How Businesses Can Prevent ACH Fraud Before It Starts

When an employee pulls off fraudulent ACH payments, it shakes a business to its core. You trust someone with your financial engine, and suddenly that trust is weaponized. But here’s the part most business owners overlook: ACH fraud usually isn’t about a criminal mastermind. It’s about weak systems that make fraud easy.

If one person can create a vendor, approve the invoice, and send the ACH payment, that’s not a workflow. That’s a wide-open invitation.

Let’s walk through how businesses can shut this down long before money walks out the door.


Start with the real issue: Too much power in one place

If an employee controls the entire payment process from start to finish, the risk skyrockets. And no, loyalty isn’t a control. Even good people make bad decisions when the opportunity is too easy.

What to implement:

  • One person enters new vendors
  • A different person approves them
  • A third person releases payments

Small team? Your bank and accounting software can create digital separation even when your staff can’t.


Lock down ACH permissions like they matter — because they do

Most banks offer controls businesses never turn on. Turn them on.

Use bank tools to:

  • Limit who can initiate ACH transfers
  • Require dual approval for every payment
  • Set daily or per-transaction limits
  • Get instant alerts for outgoing ACH activity

Think of this as putting a deadbolt on your digital front door.


Control vendor changes — this is where fraud loves to hide

Fraudsters often slip in a fake vendor or quietly change a real vendor’s bank info. It works because no one is watching closely.

Put these safeguards in place:

  • Require documentation for any change in bank or contact info
  • Call the vendor using a number already on file to confirm the change
  • Review your vendor list monthly for duplicates or odd entries

Fake vendors don’t magically appear. They’re allowed in through an unlocked process.


Make bank reviews a daily habit

Fraud isn’t hard to spot when someone is actually looking.

You want:

  • Daily reviews of bank activity
  • Weekly reconciliations (or daily if your transaction volume is high)
  • A second set of eyes on anything that looks off

Catching an issue within 24 hours keeps losses small and investigations simple.


Use audit trails to see who did what

Accounting software should clearly show:

  • Who entered a bill
  • Who approved it
  • Who released the payment

If you can’t trace a transaction back to a human being, fraud can thrive in the shadows.


Rotate duties and require vacations

It sounds old-school, but it works.
People committing fraud hate stepping away from their computer because the scheme falls apart without constant babysitting.

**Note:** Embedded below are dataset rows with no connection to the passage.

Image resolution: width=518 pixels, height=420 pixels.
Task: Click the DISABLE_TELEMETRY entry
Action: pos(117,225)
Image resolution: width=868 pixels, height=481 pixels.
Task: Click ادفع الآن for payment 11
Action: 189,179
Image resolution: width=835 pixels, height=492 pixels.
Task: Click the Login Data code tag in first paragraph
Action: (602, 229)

A mandatory week off can expose everything.


Your next step — start with the easiest win

If you’re realizing your controls are thin, don’t panic. You don’t need to overhaul everything overnight. But you do need to move.

Start by turning on dual approval for ACH payments. It’s simple, fast, and shuts down one of the biggest risk points immediately.

Fraud grows in silence. Controls make noise. Put the right systems in place, and you make it nearly impossible for someone inside your business to steal from you.